Well I was VERY confident that I had the answer which turned out to be
wrong, but in talking it out, I figured out something.
I'll follow along with my previous for a while.
> I think the answer is a simple one.
Oh, um, yes it is, and I'll get to that while in my earlier post I was
still reaching.
> Starting as usual with
>
> yx^2 + Ax - M^2 = 0
>
> and
>
> yz^2 + Az - j^2 = 0
>
> where M is the target to be factored, j is some non-zero natural
> usually chosen to be less than M, and
>
> T = M^2 - j^2.
>
> Then
>
> y = (M^2 - Ax)/x^2 = (j^2 - Az)/z^2
>
> and you can substitute out y to get
>
> x = z(-Az +/- sqrt((Az - 2M^2)^2 - 4TM^2))/(2j^2 - 2Az)
>
> and
>
> z = x(-Ax +/- sqrt((Ax - 2j^2)^2 + 4Tj^2))/(2M^2 - 2Ax)

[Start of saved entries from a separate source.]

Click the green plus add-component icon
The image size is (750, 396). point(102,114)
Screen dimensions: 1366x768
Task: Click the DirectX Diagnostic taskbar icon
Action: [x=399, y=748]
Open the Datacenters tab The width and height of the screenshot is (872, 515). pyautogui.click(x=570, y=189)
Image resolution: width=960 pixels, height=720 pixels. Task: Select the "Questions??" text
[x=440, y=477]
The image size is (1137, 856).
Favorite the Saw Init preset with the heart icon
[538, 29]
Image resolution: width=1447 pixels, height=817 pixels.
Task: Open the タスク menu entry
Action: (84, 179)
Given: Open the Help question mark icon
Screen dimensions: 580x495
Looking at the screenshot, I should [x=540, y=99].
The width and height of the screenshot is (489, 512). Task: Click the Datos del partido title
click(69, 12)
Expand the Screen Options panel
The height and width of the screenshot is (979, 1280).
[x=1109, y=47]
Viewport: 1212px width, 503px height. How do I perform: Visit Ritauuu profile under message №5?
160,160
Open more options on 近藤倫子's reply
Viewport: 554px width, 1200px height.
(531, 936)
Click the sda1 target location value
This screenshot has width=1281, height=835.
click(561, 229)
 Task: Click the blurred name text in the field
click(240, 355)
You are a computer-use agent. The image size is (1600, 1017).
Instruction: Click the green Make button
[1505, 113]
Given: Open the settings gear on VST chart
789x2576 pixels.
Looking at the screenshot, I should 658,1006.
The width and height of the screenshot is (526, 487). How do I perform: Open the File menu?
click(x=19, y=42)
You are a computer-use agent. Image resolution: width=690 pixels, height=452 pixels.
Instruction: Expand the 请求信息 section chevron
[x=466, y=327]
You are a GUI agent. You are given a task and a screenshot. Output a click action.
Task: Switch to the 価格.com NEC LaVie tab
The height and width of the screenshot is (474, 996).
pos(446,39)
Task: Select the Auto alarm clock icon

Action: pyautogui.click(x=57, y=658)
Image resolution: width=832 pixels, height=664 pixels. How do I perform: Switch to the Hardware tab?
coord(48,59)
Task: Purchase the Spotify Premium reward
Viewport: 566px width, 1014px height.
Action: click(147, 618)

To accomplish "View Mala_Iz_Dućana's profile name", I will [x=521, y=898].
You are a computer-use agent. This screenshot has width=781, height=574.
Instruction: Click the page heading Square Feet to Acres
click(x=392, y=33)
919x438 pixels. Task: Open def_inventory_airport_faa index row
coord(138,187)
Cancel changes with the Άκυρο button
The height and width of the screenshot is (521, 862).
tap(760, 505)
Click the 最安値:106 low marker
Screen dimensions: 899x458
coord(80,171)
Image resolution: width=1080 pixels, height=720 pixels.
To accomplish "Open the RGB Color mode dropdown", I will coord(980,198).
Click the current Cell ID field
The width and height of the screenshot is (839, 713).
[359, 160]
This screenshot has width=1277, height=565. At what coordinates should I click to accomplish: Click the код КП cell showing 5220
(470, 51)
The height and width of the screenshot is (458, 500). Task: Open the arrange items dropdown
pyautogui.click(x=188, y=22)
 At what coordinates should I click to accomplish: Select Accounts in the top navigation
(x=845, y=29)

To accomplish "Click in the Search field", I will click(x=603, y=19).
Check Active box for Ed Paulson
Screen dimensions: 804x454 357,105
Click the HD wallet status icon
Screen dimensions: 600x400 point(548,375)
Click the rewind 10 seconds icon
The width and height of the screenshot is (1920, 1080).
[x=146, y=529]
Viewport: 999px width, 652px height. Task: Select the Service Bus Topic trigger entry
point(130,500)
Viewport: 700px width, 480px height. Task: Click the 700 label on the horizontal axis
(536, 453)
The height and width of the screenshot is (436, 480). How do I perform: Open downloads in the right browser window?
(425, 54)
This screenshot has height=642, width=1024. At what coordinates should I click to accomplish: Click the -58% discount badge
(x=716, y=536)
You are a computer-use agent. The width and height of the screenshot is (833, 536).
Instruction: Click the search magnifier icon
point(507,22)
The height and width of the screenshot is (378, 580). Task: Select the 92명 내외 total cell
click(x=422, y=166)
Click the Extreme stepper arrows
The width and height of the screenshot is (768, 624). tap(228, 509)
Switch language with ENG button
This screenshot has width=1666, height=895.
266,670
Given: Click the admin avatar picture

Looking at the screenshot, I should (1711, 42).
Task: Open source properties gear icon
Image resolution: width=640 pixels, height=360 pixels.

However, the first equation shows that if Az has M as a factor, then x
must have M as a factor, which screws up what I thought was a proof.
A poster last name Peters tried my idea and noticed it didn't work, so
I figured he was wrong, and endeavored to show that by doing a back
calculation.
What I found was a result where Ax was coprime to M, when x has a
single prime factor of M.
I also proved that such a result must occur.
So, I need to solve for x.
It's easy.
I have a set of integer Ax's from
z = x(-Ax +/- sqrt((Ax - 2j^2)^2 + 4Tj^2))/(2M^2 - 2Ax)
and for each of those I get z as a ratio of x, so let
r = (-Ax +/- sqrt((Ax - 2j^2)^2 + 4Tj^2))/(2M^2 - 2Ax)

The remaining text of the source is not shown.